Data:
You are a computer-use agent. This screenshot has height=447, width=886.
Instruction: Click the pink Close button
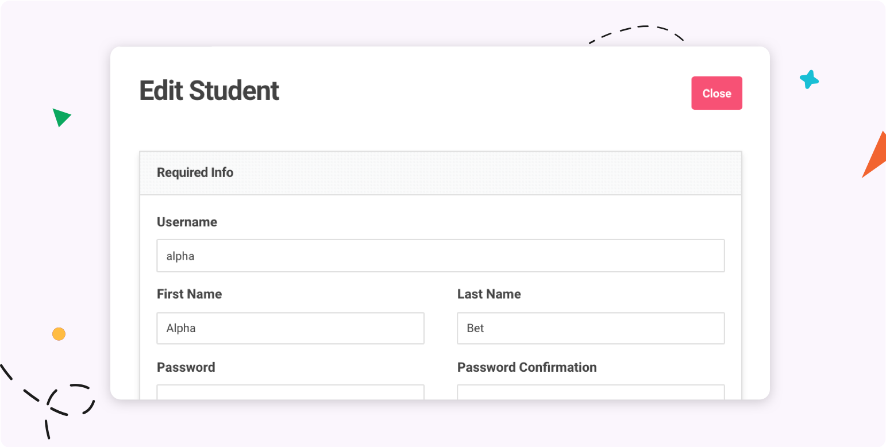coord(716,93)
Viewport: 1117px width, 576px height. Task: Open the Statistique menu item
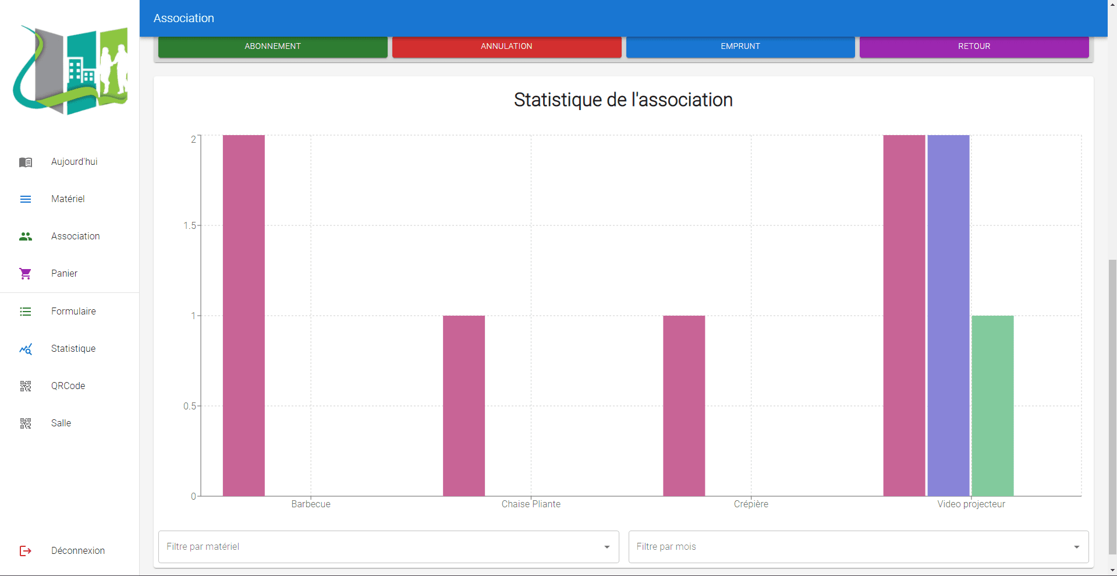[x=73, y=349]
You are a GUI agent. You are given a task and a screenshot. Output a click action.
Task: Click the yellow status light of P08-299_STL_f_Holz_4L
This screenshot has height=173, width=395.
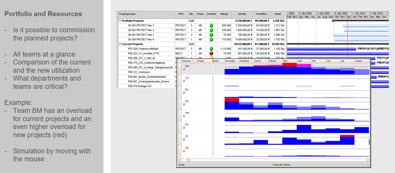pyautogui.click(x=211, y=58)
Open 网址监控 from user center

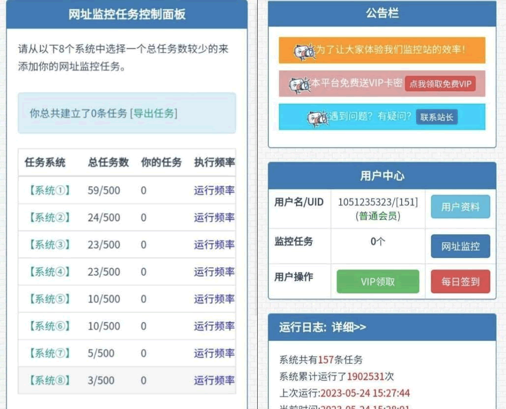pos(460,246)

About this exercise:
Repeat, with no pictures, every line from the top of the entries above through the line that has "You are a GUI", keeping each one exact.

Result:
You are a computer-use agent. This screenshot has height=447, width=886.
Instruction: Click the pink Close button
coord(716,93)
Viewport: 1117px width, 576px height. Task: Open the Statistique menu item
[x=73, y=349]
You are a GUI agent. You are given a task and a screenshot. Output a click action.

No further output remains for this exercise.